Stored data
****

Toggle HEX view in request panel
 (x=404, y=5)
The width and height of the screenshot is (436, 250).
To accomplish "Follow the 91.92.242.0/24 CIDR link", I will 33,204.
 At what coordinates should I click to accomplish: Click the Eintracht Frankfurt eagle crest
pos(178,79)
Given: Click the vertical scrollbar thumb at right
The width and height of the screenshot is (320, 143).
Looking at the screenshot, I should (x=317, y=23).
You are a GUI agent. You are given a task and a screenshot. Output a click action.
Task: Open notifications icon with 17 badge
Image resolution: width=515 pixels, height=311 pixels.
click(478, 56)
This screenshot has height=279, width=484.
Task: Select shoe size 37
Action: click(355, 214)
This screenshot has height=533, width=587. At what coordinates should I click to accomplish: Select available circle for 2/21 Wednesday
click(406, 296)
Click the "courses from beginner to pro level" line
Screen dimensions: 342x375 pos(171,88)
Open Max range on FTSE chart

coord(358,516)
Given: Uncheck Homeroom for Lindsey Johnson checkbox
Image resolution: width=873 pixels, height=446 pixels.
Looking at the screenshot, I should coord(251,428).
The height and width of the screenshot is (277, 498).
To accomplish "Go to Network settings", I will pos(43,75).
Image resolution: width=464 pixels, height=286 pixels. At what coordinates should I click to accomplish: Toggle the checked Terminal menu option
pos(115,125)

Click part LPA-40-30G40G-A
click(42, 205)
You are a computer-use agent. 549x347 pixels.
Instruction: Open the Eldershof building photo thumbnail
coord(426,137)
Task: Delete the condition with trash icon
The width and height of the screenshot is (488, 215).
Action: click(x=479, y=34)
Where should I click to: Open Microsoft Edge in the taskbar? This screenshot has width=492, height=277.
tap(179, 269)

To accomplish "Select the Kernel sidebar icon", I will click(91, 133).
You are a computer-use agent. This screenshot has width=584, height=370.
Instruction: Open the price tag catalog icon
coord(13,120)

****

→ **EXERCISE INSTRUCTIONS**: Retype exactly, and only, the lines from the line holding "Image resolution: width=464" through the last line of the data; both of those lines count.

→ **ANSWER FOR THE TASK**:
Image resolution: width=464 pixels, height=286 pixels. At what coordinates should I click to accomplish: Toggle the checked Terminal menu option
pos(115,125)

Click part LPA-40-30G40G-A
click(42, 205)
You are a computer-use agent. 549x347 pixels.
Instruction: Open the Eldershof building photo thumbnail
coord(426,137)
Task: Delete the condition with trash icon
The width and height of the screenshot is (488, 215).
Action: click(x=479, y=34)
Where should I click to: Open Microsoft Edge in the taskbar? This screenshot has width=492, height=277.
tap(179, 269)

To accomplish "Select the Kernel sidebar icon", I will click(91, 133).
You are a computer-use agent. This screenshot has width=584, height=370.
Instruction: Open the price tag catalog icon
coord(13,120)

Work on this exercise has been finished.